Les auto-entrepreneurs vont voir leur plafond de chiffre d’affaires doublé en 2018.
  • Mais la franchise de TVA ne sera pas revue à la hausse.
  • Leurs revenus sont loin d’être très élevés.

Emmanuel Macron tient ses promesses. La semaine dernière, son ministre de l’Economie, Bruno Le Maire, a annoncé une réforme d’ampleur pour les auto-entrepreneurs, ou «micro-entrepreneurs », le terme officiel. Conformément au programme d’En Marche, à compter de l’année prochaine, le chiffre d’affaires (CA) maximum qu’ils peuvent réaliser sans devoir changer de statut va être doublé.

Concrètement, un auto-entrepreneur qui travaille dans le bâtiment pourra désormais avoir un CA annuel de 66.400 euros (33.200 euros pour l’instant). Ceux qui ont une activité commerciale ou d’hébergement auront un plafond de 165.600 euros. Comme Bruno Le Maire l’a affirmé dans un Facebook live diffusé dimanche, « nous libérons les capacités de production des auto-entrepreneurs, tout simplement parce que ça marche, parce que ça crée des emplois, parce que ça libère la capacité d’entrepreneuriat des Français. »

La TVA qui pose problème

Si la Fédération des auto-entrepreneurs (Fedae) a salué la mesure la semaine dernière, elle se montre désormais beaucoup plus réservée. La raison de cette prudence tient en trois lettres : TVA (taxe sur la valeur ajoutée). Pour l’instant, les auto-entrepreneurs n’ont pas à s’en occuper : ils facturent leurs prestations sans TVA, car ils bénéficient d’une franchise.

Le doublement du plafond du chiffre d’affaires pourrait tout remettre en question car dans le même temps, « rien ne change [rait] pour la TVA » indique ce lundi le cabinet de Bruno le Maire à 20 Minutes.
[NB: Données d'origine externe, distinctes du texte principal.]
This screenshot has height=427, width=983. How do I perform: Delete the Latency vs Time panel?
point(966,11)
Un auto-entrepreneur devrait donc facturer « hors-TVA » jusqu’au seuil actuel, puis « avec TVA » une fois le seuil dépassé. Ce qui l’obligerait à calculer la part de cette taxe qu’il doit reverser à l’Etat. C’en est trop pour Grégoire Leclercq, président de la Fedae : « La mesure ne sert à rien si on garde cette règle. La gestion comptable va devenir trop complexe, personne ne va y souscrire ».

Une question budgétaire ?

Comment expliquer que la franchise de TVA ne suive pas l’évolution du chiffre d’affaires ? La première raison, c’est que cela nécessiterait une négociation avec Bruxelles afin de ne pas enfreindre la directive TVA. La deuxième raison est financière : « Je pense que ce qui a été décisif, c’est le risque de pertes de recettes pour le budget de l’Etat » explique Bertrand Martinot, économiste et ancien conseiller social de Nicolas Sarkozy.
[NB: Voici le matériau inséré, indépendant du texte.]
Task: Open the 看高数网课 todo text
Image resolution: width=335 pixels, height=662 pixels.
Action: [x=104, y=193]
Selon un rapport de la Cour des comptes publié fin 2015, la franchise actuelle« prive » l’État de 550 millions d’euros de recettes par an. Dans un contexte budgétaire tendu, avec l’objectif de faire baisser le déficit public sous la barre des 3 % de PIB en 2018, difficile d’imaginer le gouvernement lâcher encore plus de lest.

Le patronat n’approuve pas

Outre les réserves émises par la Fedae, le relèvement des plafonds agace aussi plusieurs organisations patronales. La Confédération des petites et moyennes entreprises (CPME) estime dans un communiqué que « si la mise en place du statut d’auto-entrepreneur a contribué à développer l’entrepreneuriat en France, elle a également fragilisé des pans entiers de notre économie qu’il s’agisse des services ou du bâtiment (…) une France d’auto-entrepreneurs ne pourrait ni investir massivement ni embaucher ».

De fait, si le régime conduit à de nombreuses créations d’entreprises chaque année – environ 283.000 en 2015 -, il ne séduit plus autant qu’à ses débuts : en 2010, selon l’Insee, l’auto-entreprise représentait 58 % des créations d’entreprises. Cinq ans plus tard, ce pourcentage est tombé à 43 %. Enfin, les auto-entrepreneurs sont, dans leur grande majorité, très loin des seuils actuels : d’après l’enquête de l’Insee parue en septembre 2016, « les auto-entrepreneurs n’exerçant pas d’activité salariée ont perçu en moyenne 460 euros par mois ».